* _Extract_
--- START ---

The biggest lingering mystery involves Ashley (played by actress Corbin Reid), who cuts her foot while crossing the Tappy East Creek and, a few hours later, suffers... what, an allergic reaction? There's more to her cut than infection and blood, as evidenced when a limb begins to protrude from the wound.
"That references a couple things form the original mythology," Barrett says. The inciting incident in the creek is a nod to Eileen Treacle's watery death. Whatever reached out and grabbed the girl also sliced Ashley's foot. Barrett also references passages from Cult of the Blair Witch, which suggest that Elly Kedward could speak to the forest and command the trees.

Here's where I extrapolate from Barrett's teases based on gut feelings: Ashley is slowly turning into one of the Blair Witch stick figures. Lane reveals early on that there's more to the Elly Kedward story than we previously realized; she wasn't simply burned alive. The original Blair townfolk strapped her to a homemade vice, stretching her out into a shape resembling the "stick figures." At the end of the movie, we see a tree-like creature running amok in Rustin Parr's cabin. That's not the "Blair Witch," Barrett confirms, or Groot from Guardians of the Galaxy. It's Elly Kedward, now made of branches. We see hints that Ashley's suffering the same fate, including above, when she yanks bark out of her slashed calf. If she survived the movie (death didn't stand in Elly's way, after all) it's likely she'll complete her transformation and become one of the Black Hills' living plants.
And the rest of the gang? Jeremy and Lisa, the two campers who make it to Rustin Parr's cabin, encounter the disembodied voices of their loved ones, and a blinding light that beams through the cracked wood just as the camera cuts to black. Here's the real cockamamie theory: Blair Witch and the surrounding mythology is one big alien story. The lost time, the arena-like quality to the Black Hills, the spindly creatures, and the rumbling, roaring final set piece, resemble a different kind of American folklore: alien-abduction narratives. UFO sightings have been occurring stateside since 1639. Was "Blair, MD" the victim of alien tenure?
Barrett wasn't going to touch my extraterrestrial theory with a 10ft tree branch, but he did remind me that, in the 1999 movie, Heather, Michael, and Josh do wake up one morning to find blue slime on Josh's bag. Intriguing. What he did say, and what's clear from his movie, is a love for homegrown legends and the potential density of made-up mythology.
"I love going back to the early periods of America and how horrifying life was back then. That era of Puritanism and genocide of the Native American population is such a fascinatingly horrific time. There's a lot to play with there." Pile that lore into a few acres of woods and you get Blair Witch, a reinvented horror franchise that gives 21st-century folk panic attacks (or was that just me?). "I grew up in the middle of Missouri, gotten a little disoriented before, there's a terror of, 'Wait, where's the trail? I could die so easily.' Especially now, we're so reliant on technology that a fear of nature is even more subconsciously horrifying."

--- END ---

* _Records_
--- START ---

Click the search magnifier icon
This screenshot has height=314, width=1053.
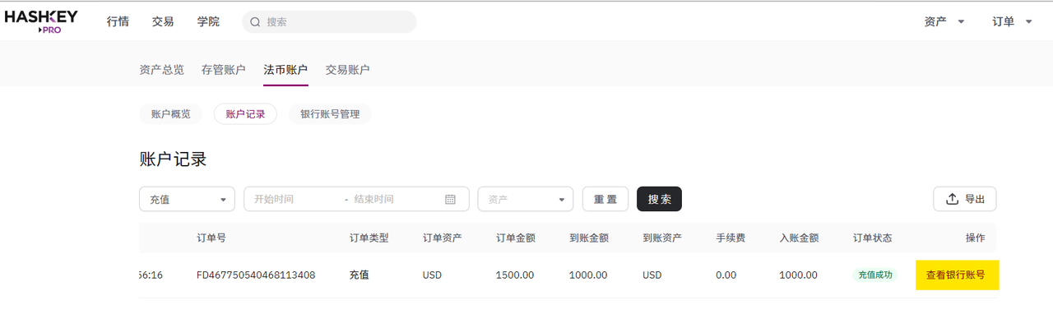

--- END ---
--- START ---

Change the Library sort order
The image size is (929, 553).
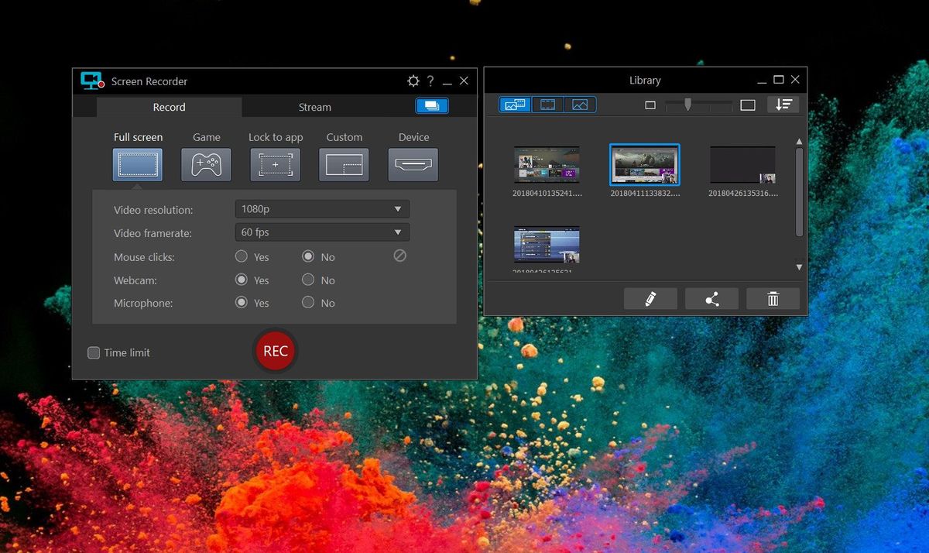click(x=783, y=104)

--- END ---
--- START ---

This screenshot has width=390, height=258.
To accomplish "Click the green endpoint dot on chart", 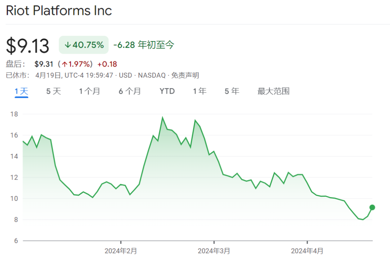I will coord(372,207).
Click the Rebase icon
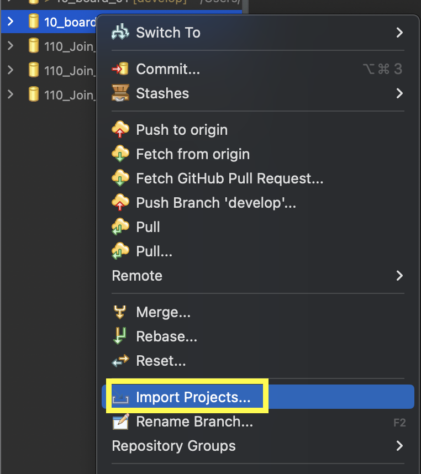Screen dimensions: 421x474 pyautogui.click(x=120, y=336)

--- END ---

* _Problem to solve_
Copy the part of the Blair Witch article that starts at "Here's where I" and ends at "Hills' living plants.".

* _Answer below_
Here's where I extrapolate from Barrett's teases based on gut feelings: Ashley is slowly turning into one of the Blair Witch stick figures. Lane reveals early on that there's more to the Elly Kedward story than we previously realized; she wasn't simply burned alive. The original Blair townfolk strapped her to a homemade vice, stretching her out into a shape resembling the "stick figures." At the end of the movie, we see a tree-like creature running amok in Rustin Parr's cabin. That's not the "Blair Witch," Barrett confirms, or Groot from Guardians of the Galaxy. It's Elly Kedward, now made of branches. We see hints that Ashley's suffering the same fate, including above, when she yanks bark out of her slashed calf. If she survived the movie (death didn't stand in Elly's way, after all) it's likely she'll complete her transformation and become one of the Black Hills' living plants.